Customarily, the side rails of each support surface section carry a support plate which is screwed to them onto which a cushion is laid or buttoned. During an operation, liquid (for example, blood) in which liquid germs dangerous to health can multiply can enter between the cushion and the mat. Therefore, after each operation, the cushion must be removed and the support plate must be cleaned and disinfected. In accordance with the invention, the cushion includes a plate unreleasably connected with it which is connectable to the side rails by means of releasable snap means. The cushion can in this case be removed in common with the plate from the side rails and cleaned without problem. Preferably, the plate is embedded in the cushion which is made of foam material, it being foamed in place during the foaming of the cushion.
Further features and advantages of the invention will be apparent from the following description which in combination with the accompanying drawings explain an embodiment of the invention. The drawings are:
FIG. 1 is a schematic side view of an operating table embodying the invention with the column being shown partially open.
FIG. 2 is an enlarged fragmentary view of the column in the direction of the arrow A of FIG. 1.
FIG. 3 is an enlarged fragmentary view of the column taken in the direction of the arrow B of FIG. 1.
FIG. 4 is a vertical section through the vertical guide apparatus taken along the line IV--IV of FIG. 5.
FIG. 5 is a horizontal sectional view through the vertical guide apparatus taken along the line V--V of FIG. 4.
FIG. 6 is a sectional view taken on a plane containing the cylinder axes of the work cylinder of the lifting device.
FIG. 7 is a horizontal section through the apparatus of FIG. 6 taken along the line VII--VII of FIG. 6.
FIG. 8 is a schematic illustration of the hydraulic unit and its connection with the work cylinders for raising and lowering the support surface and for moving the support surface about an axis perpendicular to its longitunidal direction.
FIG. 9 is a schematic illustration of the connection of the hydraulic unit with the work cylinders for adjusting the support surface sections and for tilting the support surface about its longitudinal axis.
FIG. 10 is a switching diagram for the control valves included in the hand register.
FIG. 11 is an enlarged section through a control valve and taken on a plane containing the axis of its control piston.
FIG. 12 is a schematic section through a support surface section taken along the line XII--XII of FIG. 1.
FIG. 1 shows schematically an operating table with a support surface 10, which rests on a column indicated generally by the reference numeral 12. The column 12 includes a foot 14 and a head 16 which are connected to one another by means of a lifting mechanism 18 and a guide apparatus 20.

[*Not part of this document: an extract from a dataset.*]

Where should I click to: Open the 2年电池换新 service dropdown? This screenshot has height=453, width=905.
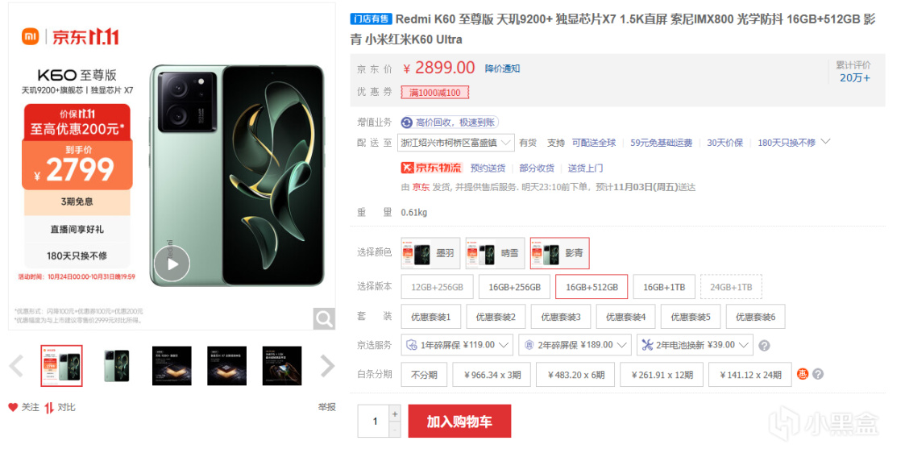click(x=695, y=345)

The column head 16 includes a rectangular base plate 22 to the underside of which is fastened a hydraulic unit 24 in a closed rectangular housing, the construction of which is explained in detail hereinafter.
The construction of the lifting apparatus 18 will now be described more closely in connection with FIGS. 3, 6, and 7. This lifting mechanism 18 includes two actuating cylinders 26 and 28 arranged antiparallel to one another with the piston rod 30 of the cylinder 26 being rigidly connected with the base plate 22 of the column head 16 and with the piston rod 32 of the cylinder 28 being rigidly connected with a base plate 34 of the column foot 14.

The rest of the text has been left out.